What to do> Translate this sentence from the passage on church music into Spanish: "When he was a young man, he moved to Florence, Italy."

As the music is beautiful, church choirs wanted to sing something to it—other than words about the shade of a tree.  Someone provided new words, “Holy Art Thou.”

                https://youtu.be/R0I5REnTnTs “Holy Art Thou” (alias “Ombra mai fu (Never was the shade)” from Xerxes), sung by the Mormon Tabernacle Choir

These are the words for church choirs, which are also a bit repetitious:

 

                Holy art thou, holy art thou, Lord God Almighty, Holy art thou, holy art thou.

                Lord God Almighty, who wert and art, who wert and art, and art to come.

 

                Holy art thou, holy art thou, Lord God Almighty, Glory and majesty in heaven are thine.

                Earth lowly bending, swells the full harmony, blessing and glory to the lamb, forevermore.

                For worthy art thou, worthy art thou; Let all nations and kindreds and peoples give thanks to thee forevermore.

                Give thanks forevermore; Let all nations and kindreds and peoples give thanks to thee forevermore.


                The music for the offertory is "Ave Maria" by Jacques Arcadelt.

                                https://youtu.be/jqPSQa1zA-c Jacques Arcadelt’s “Ave Maria” sung a cappella

I believe the choir is in Taiwan.

                Here it is arranged for organ:

                                https://youtu.be/kdIIUKY3WwU “Ave Maria” by Jacques Arcadelt, organ arrangement, played by Ciaran Goyvaerts

                Jacques Arcadelt (also called Jacob Arcadelt) lived in both Italy and France.   He composed both secular music (madrigals and chansons) and sacred music. He was born about 1507.  It isn’t known where, but some believe that he was Flemish and was born in present-day Belgium.  When he was a young man, he moved to Florence, Italy.  In 1538, he moved to Rome where he was appointed to the papal choir of St. Peter’s Basilica.  He next became a member of the Julian Chapel, then of the Sistine Chapel.  He published four volumes of madrigals while in Italy.

                He remained a singer at the Sistine Chapel until 1551.  Michelangelo had written some sonnets which Arcadelt set to music, for which Michaelangelo paid him with a piece of satin.

                In 1551, Arcadelt moved to France where he served as choirmaster for the Cardinal of Lorraine, Charles de Guise.  He composed many chansons, motets, and masses.

                Jacques Arcadelt died 14 October 1568.

                Some web sites have a painting of a person said to be Jacques Arcadelt, but the image is actually that of Giovanni Pierluigi da Palestrina.


                The postlude is "Paean Exultant" (1934) by Frederick Stanley Smith.  I couldn’t find a biography for Frederick Stanley Smith, so I will have to create one by finding his gravestone on findagrave.com and reading old issues of the Greensboro Daily News.

                Frederick Stanley Smith was born 21 May 1890 in Chambersburg, Pennsylvania. 

                In May 1924, he was director and accompanist for the Orpheus Mixed Quartet.  The Orpheus Mixed Quarter provided an 8:30 p.m. radio program on station WOO, Philadelphia, in the early days of radio.

Stored records>
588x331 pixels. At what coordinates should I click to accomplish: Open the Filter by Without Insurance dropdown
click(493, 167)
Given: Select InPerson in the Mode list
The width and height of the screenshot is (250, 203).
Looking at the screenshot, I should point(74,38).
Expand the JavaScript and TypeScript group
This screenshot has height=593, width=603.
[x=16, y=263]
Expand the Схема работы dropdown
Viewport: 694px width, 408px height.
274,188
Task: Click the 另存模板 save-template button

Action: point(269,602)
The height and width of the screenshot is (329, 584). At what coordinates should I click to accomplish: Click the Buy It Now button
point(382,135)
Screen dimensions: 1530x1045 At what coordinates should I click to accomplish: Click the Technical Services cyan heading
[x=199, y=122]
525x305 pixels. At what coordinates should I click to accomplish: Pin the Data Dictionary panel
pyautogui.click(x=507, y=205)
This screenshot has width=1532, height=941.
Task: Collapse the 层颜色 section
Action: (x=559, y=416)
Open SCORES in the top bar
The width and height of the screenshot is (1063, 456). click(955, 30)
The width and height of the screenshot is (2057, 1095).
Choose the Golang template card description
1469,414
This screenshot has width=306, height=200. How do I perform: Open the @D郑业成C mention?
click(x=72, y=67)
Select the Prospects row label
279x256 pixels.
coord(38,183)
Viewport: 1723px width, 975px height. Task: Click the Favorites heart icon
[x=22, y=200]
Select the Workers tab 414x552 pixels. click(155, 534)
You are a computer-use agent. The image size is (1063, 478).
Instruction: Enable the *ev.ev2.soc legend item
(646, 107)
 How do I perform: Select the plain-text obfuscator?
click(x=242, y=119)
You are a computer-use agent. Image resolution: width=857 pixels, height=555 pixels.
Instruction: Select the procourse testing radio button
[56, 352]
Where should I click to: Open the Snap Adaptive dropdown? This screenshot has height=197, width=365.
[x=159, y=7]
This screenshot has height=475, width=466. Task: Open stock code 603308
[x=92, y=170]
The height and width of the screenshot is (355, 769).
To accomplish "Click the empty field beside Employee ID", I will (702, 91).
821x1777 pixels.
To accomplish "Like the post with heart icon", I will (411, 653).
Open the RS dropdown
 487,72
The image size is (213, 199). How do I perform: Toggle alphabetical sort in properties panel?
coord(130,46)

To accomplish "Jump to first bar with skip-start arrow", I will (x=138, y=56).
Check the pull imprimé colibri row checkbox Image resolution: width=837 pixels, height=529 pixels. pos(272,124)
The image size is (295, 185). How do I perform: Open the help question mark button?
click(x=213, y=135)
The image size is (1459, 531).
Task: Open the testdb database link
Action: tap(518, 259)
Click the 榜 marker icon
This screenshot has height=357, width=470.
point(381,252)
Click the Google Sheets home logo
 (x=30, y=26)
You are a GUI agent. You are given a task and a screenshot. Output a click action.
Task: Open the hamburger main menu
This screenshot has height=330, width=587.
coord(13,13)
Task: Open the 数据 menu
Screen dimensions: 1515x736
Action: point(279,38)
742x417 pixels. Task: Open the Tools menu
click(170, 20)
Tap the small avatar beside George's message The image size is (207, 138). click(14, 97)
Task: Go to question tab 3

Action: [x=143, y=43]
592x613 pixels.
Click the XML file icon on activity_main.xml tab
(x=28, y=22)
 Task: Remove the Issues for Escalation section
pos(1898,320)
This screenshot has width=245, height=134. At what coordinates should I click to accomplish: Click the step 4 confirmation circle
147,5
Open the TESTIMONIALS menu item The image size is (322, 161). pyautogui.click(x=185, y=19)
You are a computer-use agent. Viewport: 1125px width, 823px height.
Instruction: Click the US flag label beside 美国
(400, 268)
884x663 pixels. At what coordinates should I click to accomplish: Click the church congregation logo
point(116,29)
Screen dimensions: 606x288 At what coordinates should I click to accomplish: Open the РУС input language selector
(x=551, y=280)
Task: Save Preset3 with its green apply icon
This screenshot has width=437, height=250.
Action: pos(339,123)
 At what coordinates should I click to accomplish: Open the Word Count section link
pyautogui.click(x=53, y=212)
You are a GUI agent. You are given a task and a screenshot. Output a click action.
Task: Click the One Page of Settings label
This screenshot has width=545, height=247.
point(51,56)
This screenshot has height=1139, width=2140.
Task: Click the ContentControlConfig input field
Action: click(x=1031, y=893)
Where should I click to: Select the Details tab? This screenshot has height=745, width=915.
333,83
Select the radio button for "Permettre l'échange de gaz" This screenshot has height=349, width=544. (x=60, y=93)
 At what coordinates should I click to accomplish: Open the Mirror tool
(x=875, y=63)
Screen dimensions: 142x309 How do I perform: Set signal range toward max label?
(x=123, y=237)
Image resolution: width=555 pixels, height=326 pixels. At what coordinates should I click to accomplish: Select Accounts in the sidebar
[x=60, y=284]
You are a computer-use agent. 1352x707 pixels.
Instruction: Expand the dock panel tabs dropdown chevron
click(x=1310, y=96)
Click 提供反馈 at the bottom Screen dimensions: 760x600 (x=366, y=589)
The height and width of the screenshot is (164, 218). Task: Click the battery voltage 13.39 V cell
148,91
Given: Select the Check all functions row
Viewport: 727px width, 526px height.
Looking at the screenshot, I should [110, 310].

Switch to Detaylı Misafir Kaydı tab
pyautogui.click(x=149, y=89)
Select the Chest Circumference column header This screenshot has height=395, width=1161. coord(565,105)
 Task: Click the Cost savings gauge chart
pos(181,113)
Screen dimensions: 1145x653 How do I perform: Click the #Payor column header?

Worked answer> Cuando era joven, se mudó a Florencia, Italia.